In one sense, there is no path to Here-Now because we are always already here. And there is no awakening in that sense because we are already awake. But we don’t always recognize that. Fully realizing that (making it real), waking up to where we are, sobering up from the search for a better tomorrow and a better “me,” waking up from the hypnotic trance of our stories and ideas, discerning the difference between the map and the territory (between conceptual formulation and direct experiencing)—this is an unfolding process without end. Teachers can be very helpful in this process—they have been for me and sometimes still are. It’s healthy to acknowledge what we don’t know or haven’t yet fully realized, and to admit that someone else may be “farther along” on the pathless path in that sense, and thus able to help us. There’s no shame in getting help, and false egalitarianism is just as pernicious as authoritarianism.

These questions I’ve posed aren’t intending to suggest that everyone is equally clear or equally free from confusion and delusion, or that you should walk away prematurely and settle for a life of confusion and misery because you’ve bought into the IDEA that you “shouldn’t” want anything different. The longing to wake up comes from the deepest place in us. But it often gets hijacked by the ego and side-tracked into a search for exotic experiences, final understandings, a perfect personality, a pain-free life, or freedom from any kind of uncertainty.

These questions are intended to invite us all to question the ways we seek authority figures or parental figures, the ways we keep ourselves from standing on our own two feet and trusting our own insights, the ways we continue to search long after we have found. Many of us have a lot of self-doubt and a deep sense of lack and unworthiness, and it’s all too easy to assume that someone who sits at the front of the room and speaks with authority and certainty must be superior to us, and must know what they’re talking about. And that may not be true at all. So these questions can be helpful ones to live with as we engage with various teachers and groups. Ultimately, of course, life itself is the teacher. Every moment is the teacher.

The therapist I sobered up with back in 1973 from my near-fatal plunge into alcohol and drugs once asked me how I felt about our relationship. I told her I felt like she had all the power. "I do have all the power," she told me. "You gave it to me. You gave it to me for a purpose, and when you're ready, you'll take it back. You'll learn all my skills, and you'll be your own therapist." She believed therapy should be a relatively short-term process. You learn to stand on your own. I was with her for a year, and I did learn her skills. What she said was a beautiful description of the healthy parent/child, or teacher/student, or therapist/client relationship.

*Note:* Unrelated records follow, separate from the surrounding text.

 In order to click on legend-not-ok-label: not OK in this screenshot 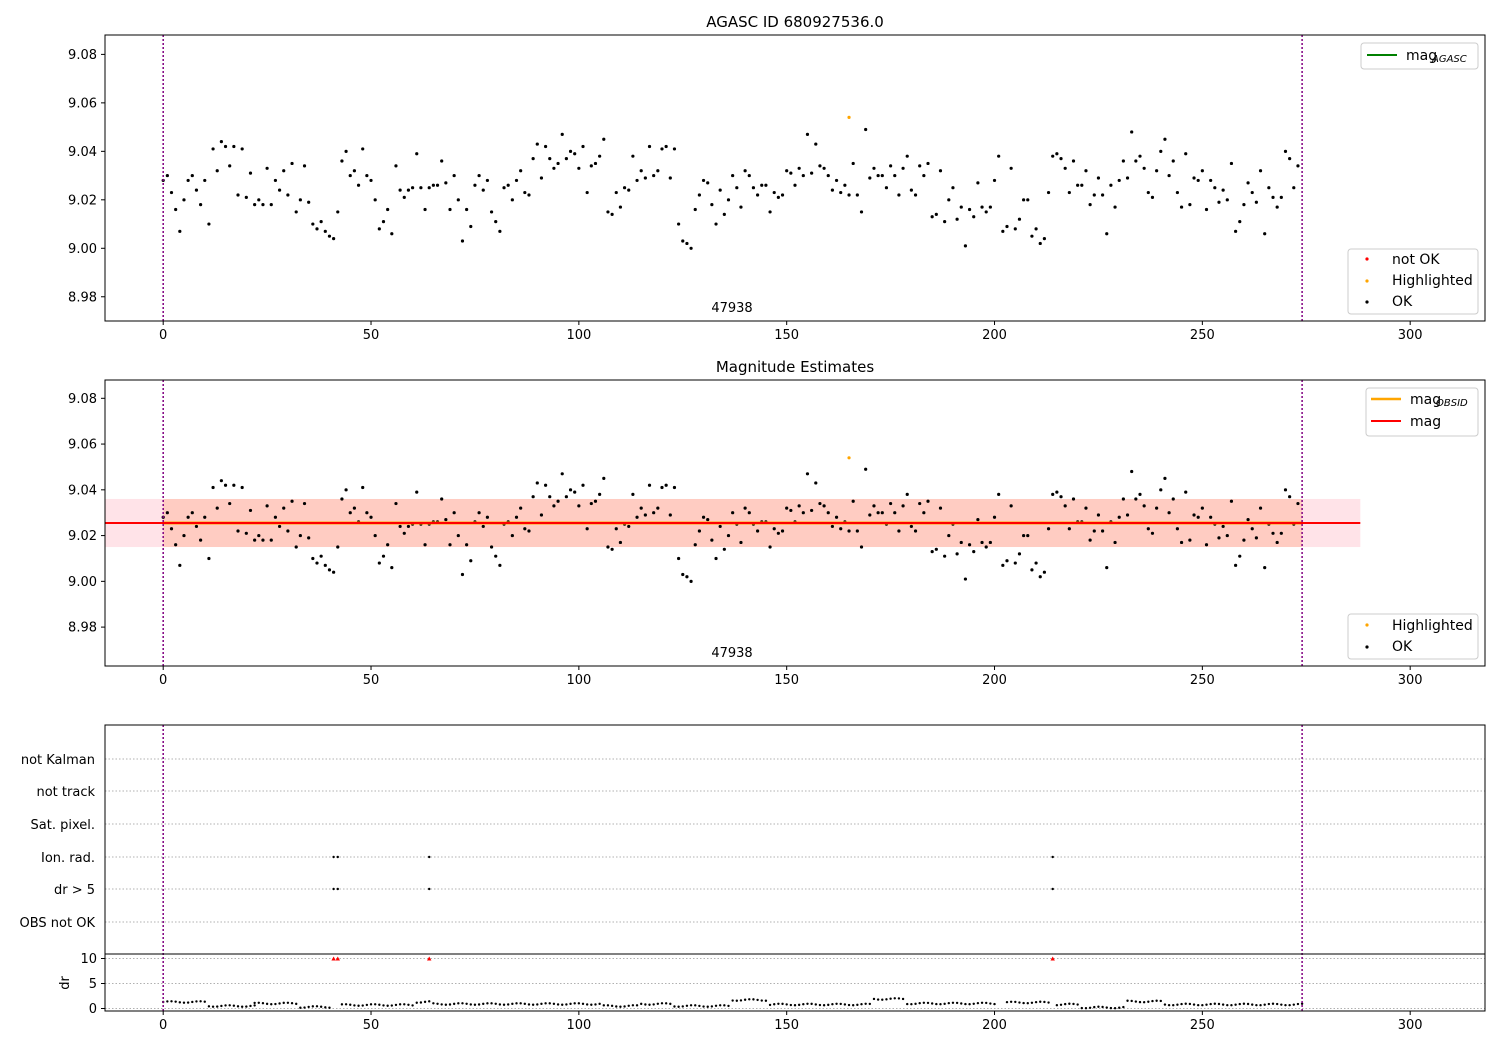, I will do `click(1416, 260)`.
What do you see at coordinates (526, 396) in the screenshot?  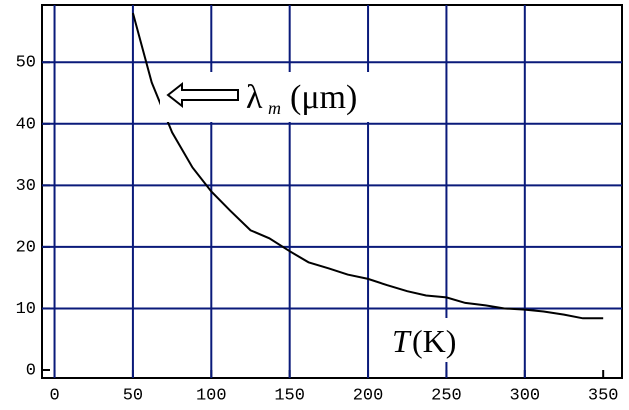 I see `x-tick-label: 300` at bounding box center [526, 396].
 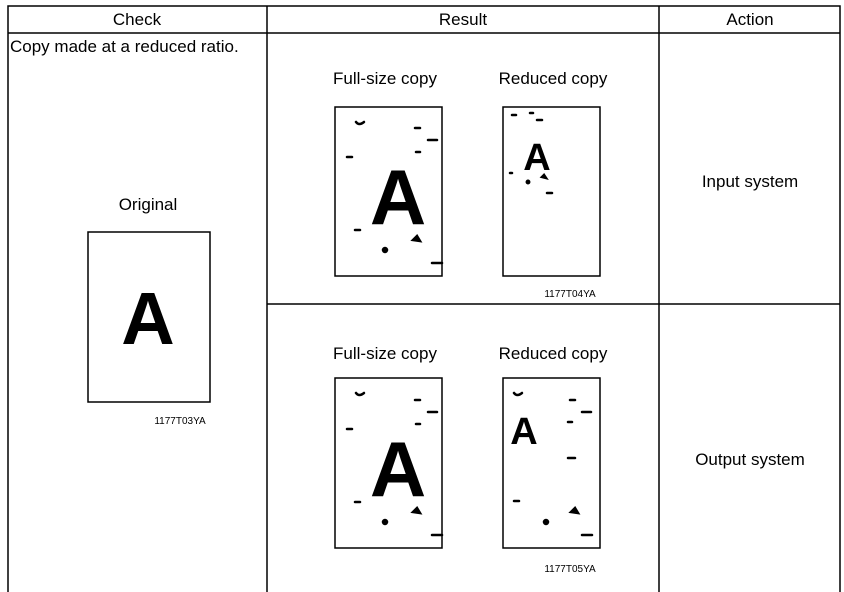 What do you see at coordinates (750, 20) in the screenshot?
I see `header-cell: Action` at bounding box center [750, 20].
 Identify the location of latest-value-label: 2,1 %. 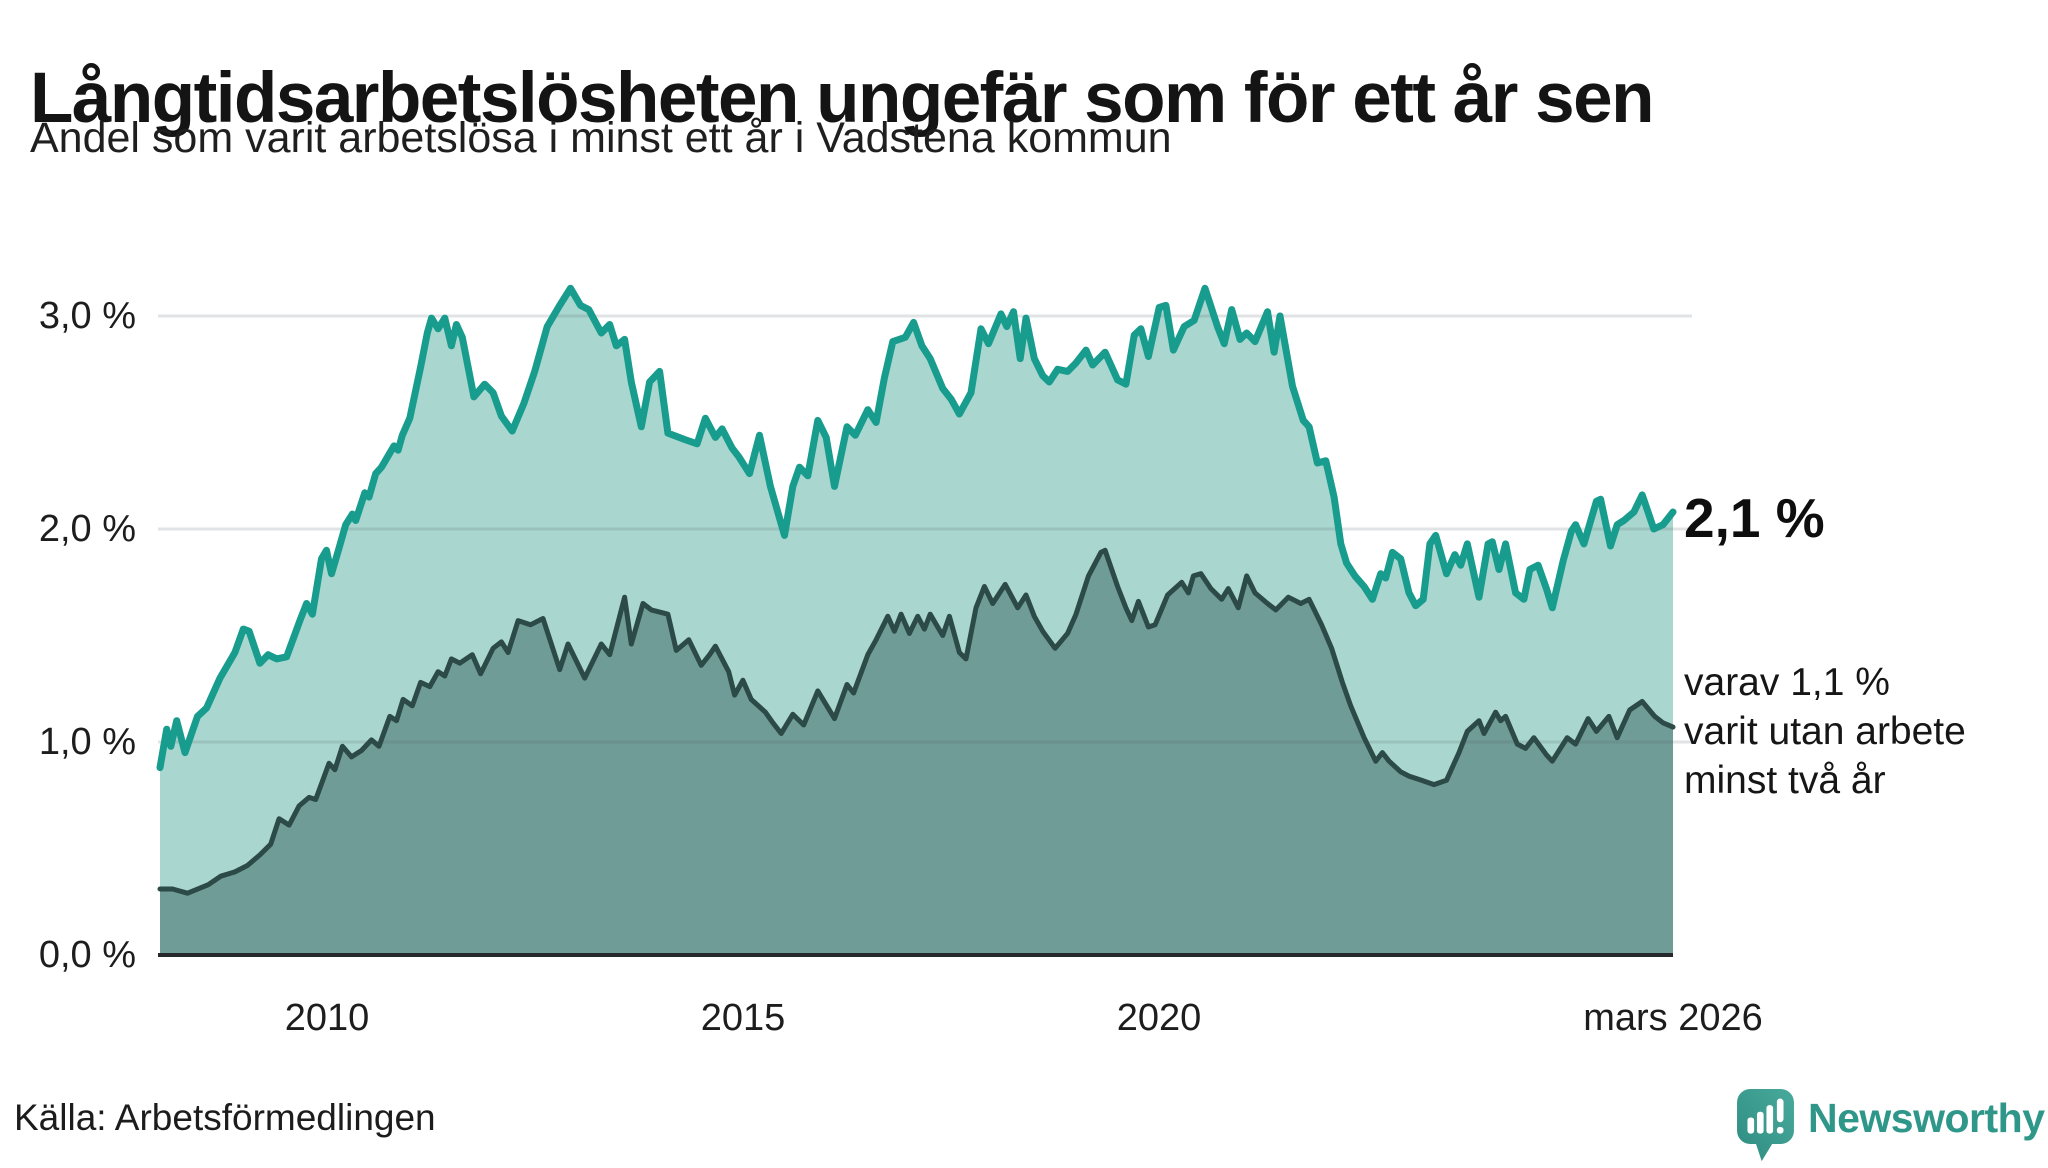
(1754, 518).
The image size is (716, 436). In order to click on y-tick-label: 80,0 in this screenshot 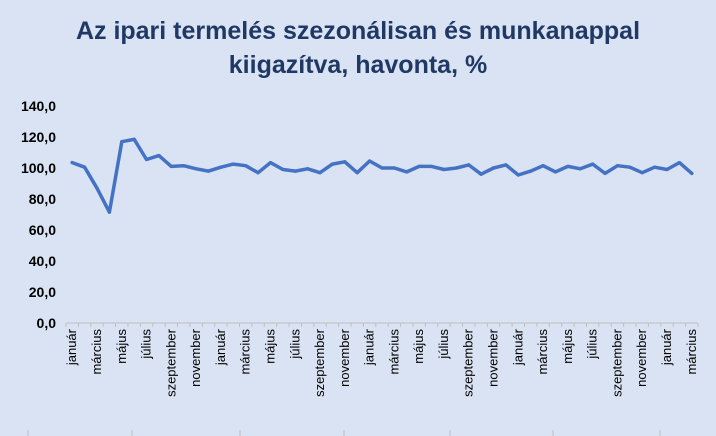, I will do `click(42, 199)`.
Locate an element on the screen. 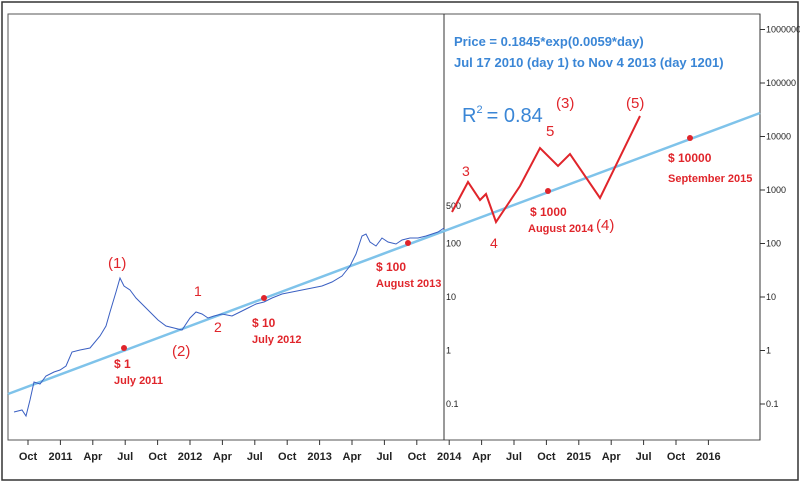 The image size is (800, 489). milestone-date: August 2014 is located at coordinates (561, 229).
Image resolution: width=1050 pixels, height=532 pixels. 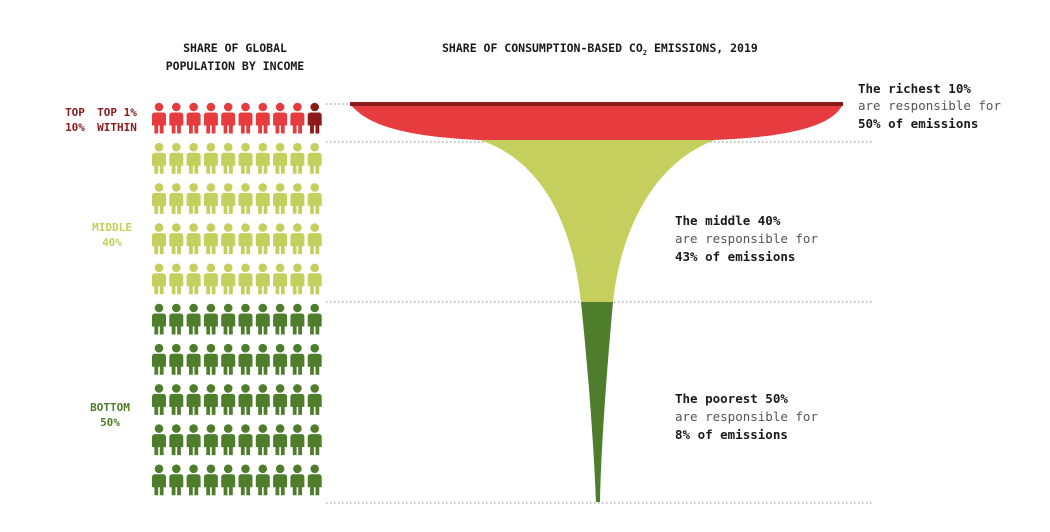 I want to click on label-top10-line1: TOP, so click(x=75, y=112).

These are all potentially helpful relationships, often essential ones, but it’s important that they not become a permanent dependency. The child must grow up and leave home, the client must leave therapy, and the student must leave the teacher—and that doesn’t mean that the student must never see the teacher again, or that the student might not learn something more from the teacher (or vice versa). They may still live or work together, maybe they remain friends, so the leaving isn’t always about physical distance. It’s about what the Buddha meant when he said, “Be a lamp unto yourself.” It’s about trusting your own light. Which isn’t really YOUR light; it’s simply LIGHT. No one owns it. No one is actually separate from it.